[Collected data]
+++
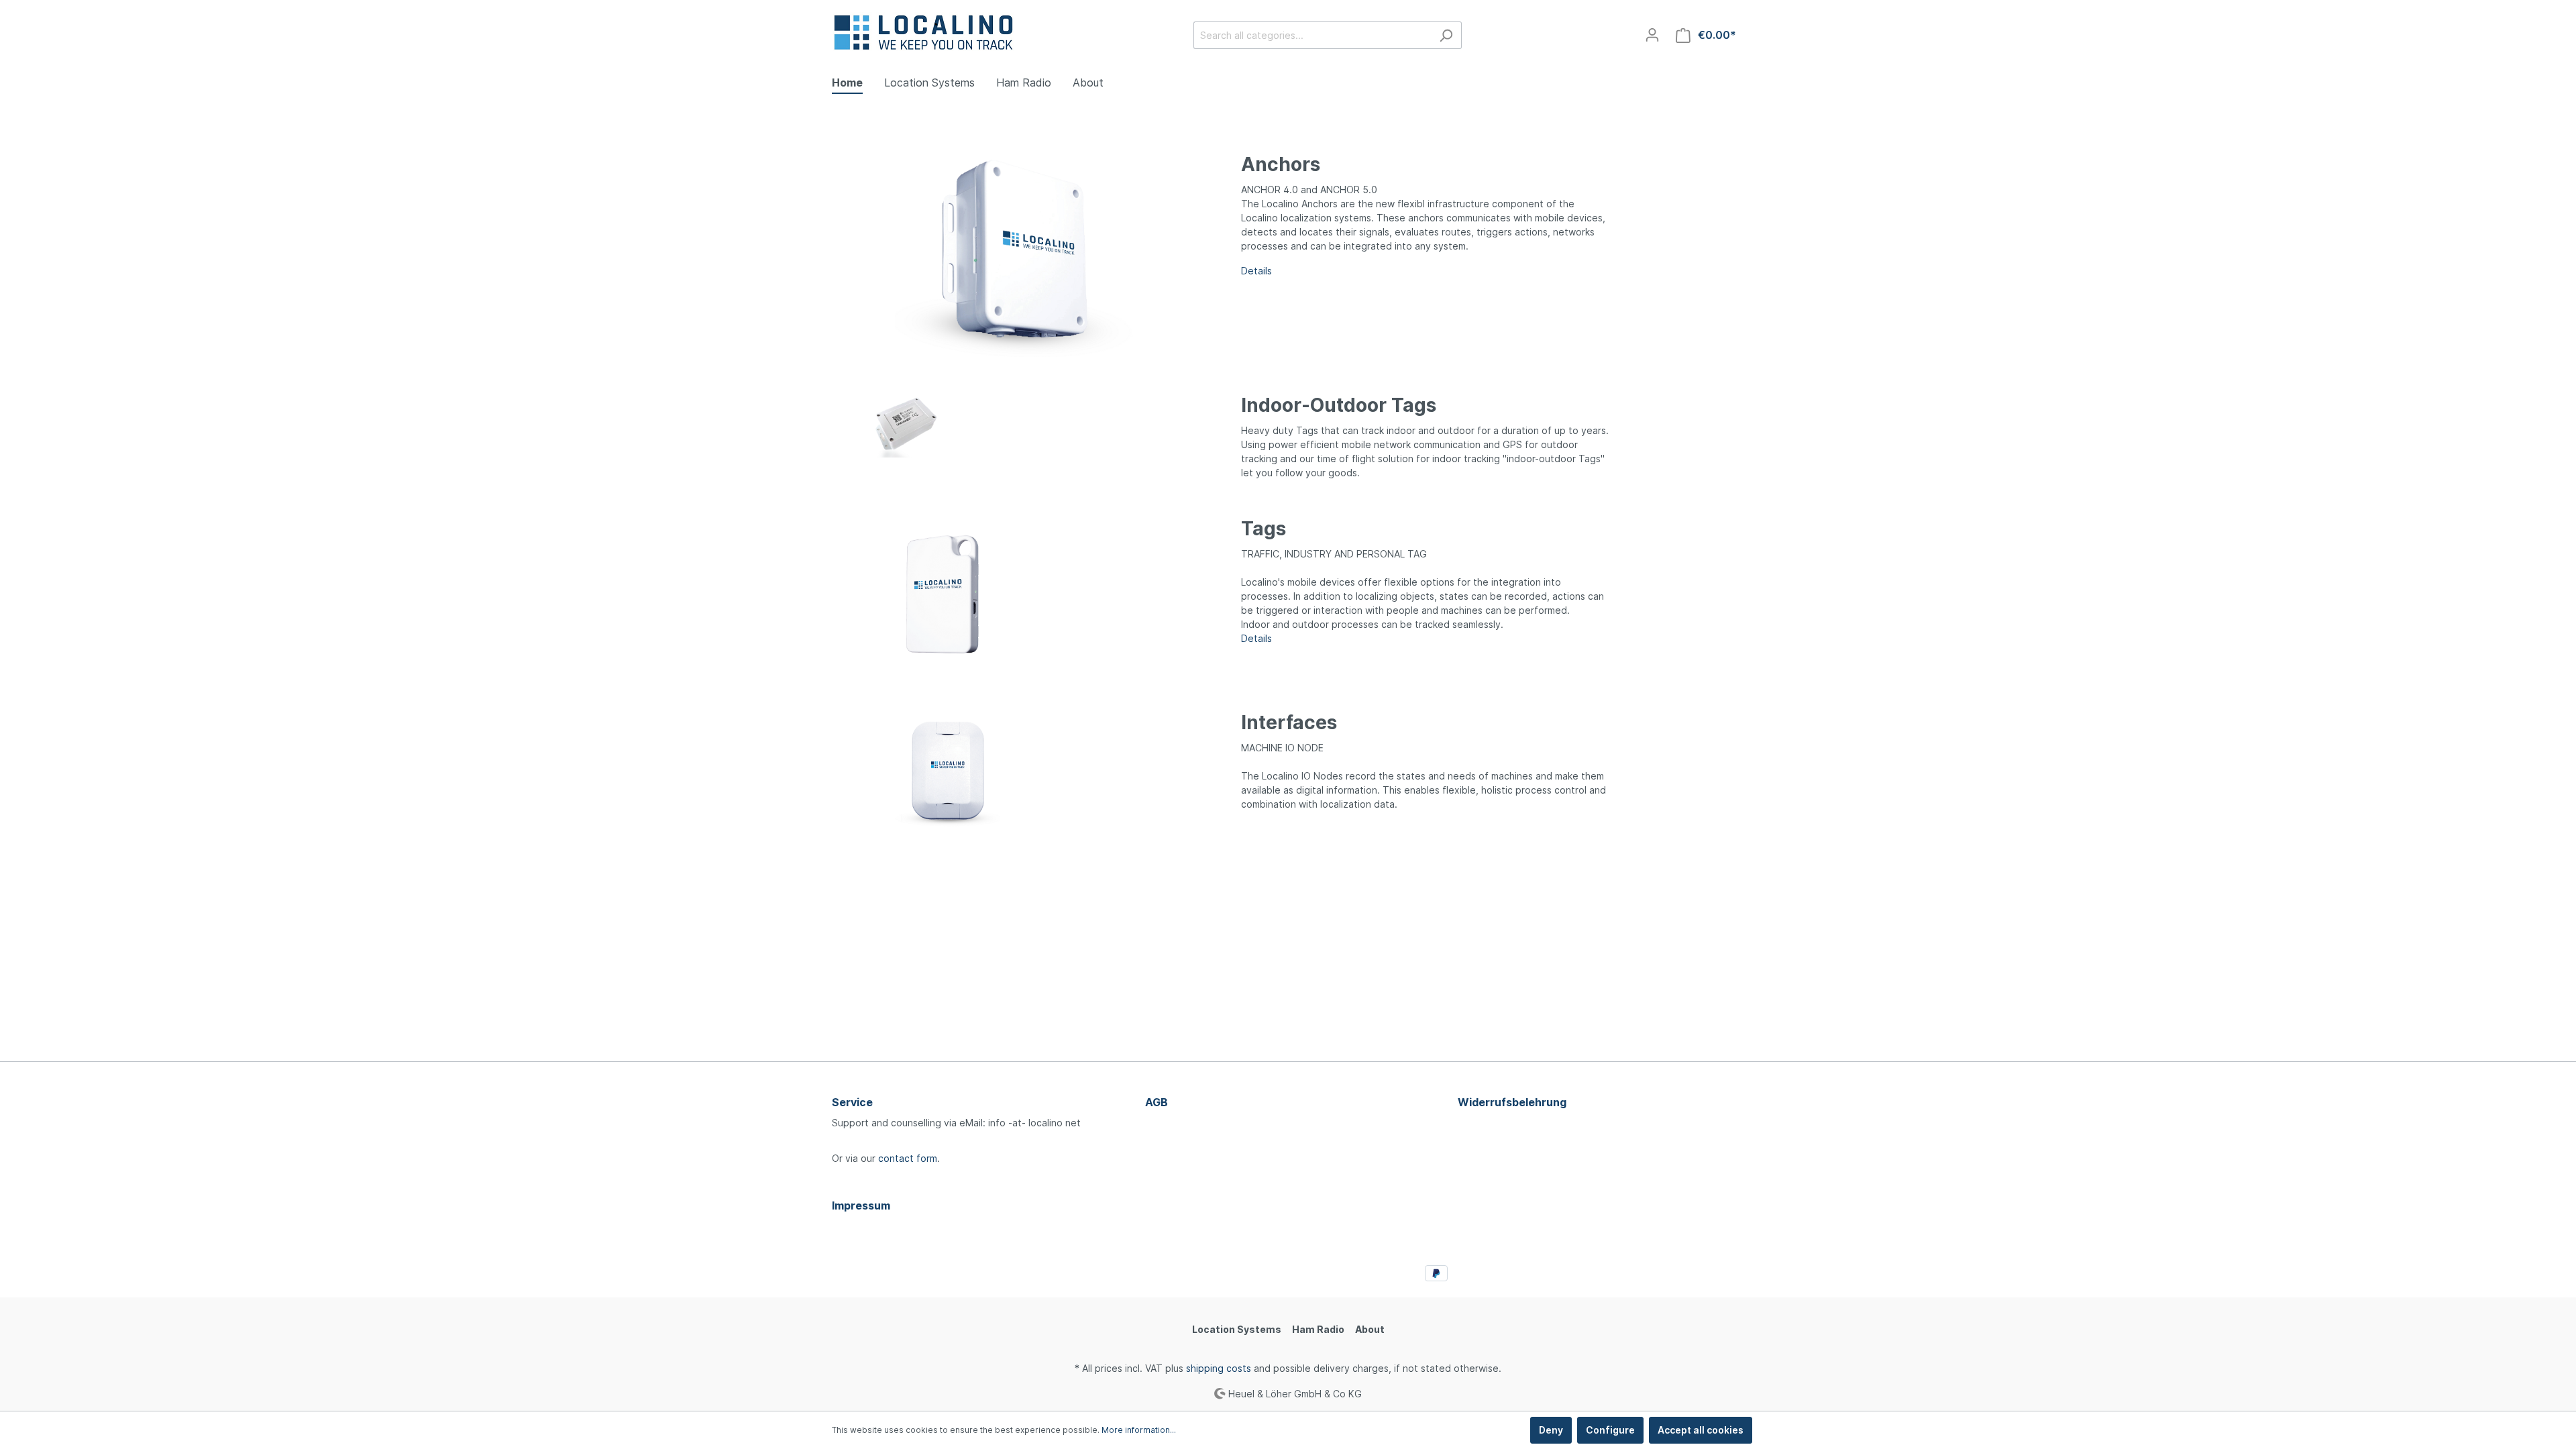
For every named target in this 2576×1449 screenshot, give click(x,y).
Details (1256, 638)
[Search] (1446, 35)
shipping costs (1218, 1368)
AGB (1156, 1102)
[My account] (1652, 35)
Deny (1551, 1430)
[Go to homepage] (925, 32)
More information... (1139, 1430)
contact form (907, 1158)
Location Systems (1236, 1329)
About (1370, 1329)
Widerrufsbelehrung (1512, 1102)
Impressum (861, 1205)
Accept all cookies (1700, 1430)
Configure (1610, 1430)
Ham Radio (1318, 1329)
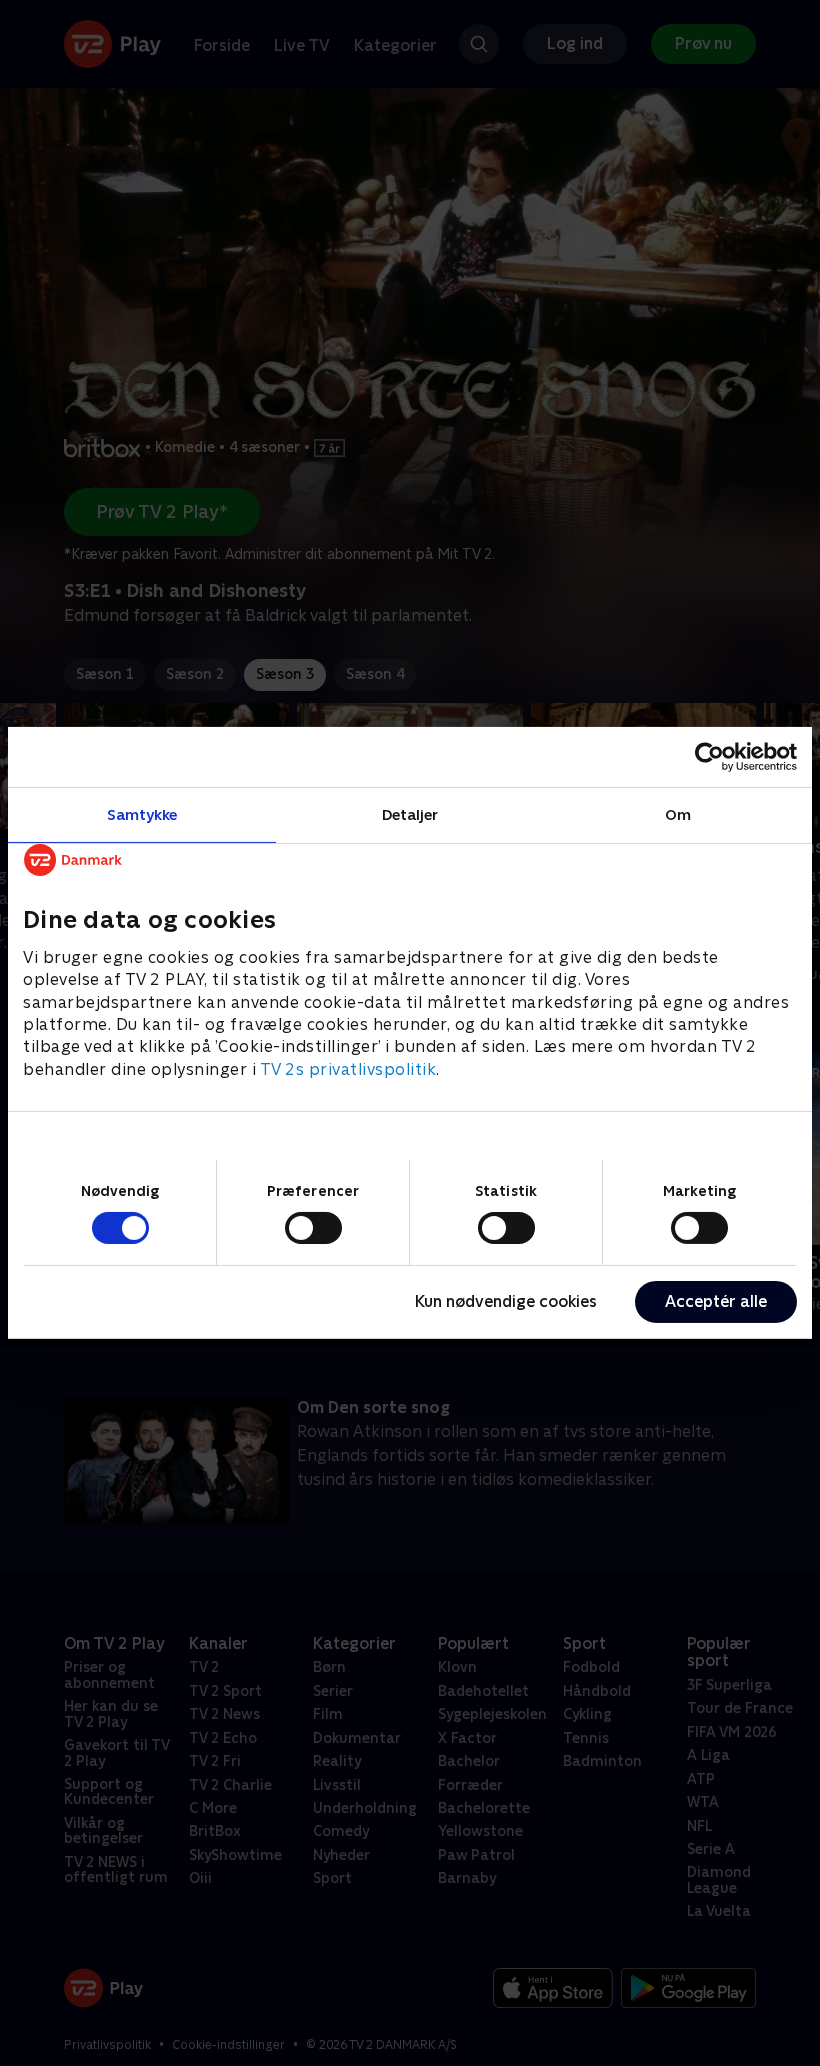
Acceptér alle (716, 1301)
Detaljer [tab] (410, 814)
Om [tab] (678, 814)
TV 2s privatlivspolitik (348, 1069)
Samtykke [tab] (142, 814)
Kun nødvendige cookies (506, 1301)
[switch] (313, 1228)
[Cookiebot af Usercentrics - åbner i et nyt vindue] (709, 757)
+++
## What to produce
What needs duplicating is the run of lines from the one containing "Acceptér alle (716, 1301)" through the last line of the entries above, exact and complete.

## Answer space
Acceptér alle (716, 1301)
Detaljer [tab] (410, 814)
Om [tab] (678, 814)
TV 2s privatlivspolitik (348, 1069)
Samtykke [tab] (142, 814)
Kun nødvendige cookies (506, 1301)
[switch] (313, 1228)
[Cookiebot af Usercentrics - åbner i et nyt vindue] (709, 757)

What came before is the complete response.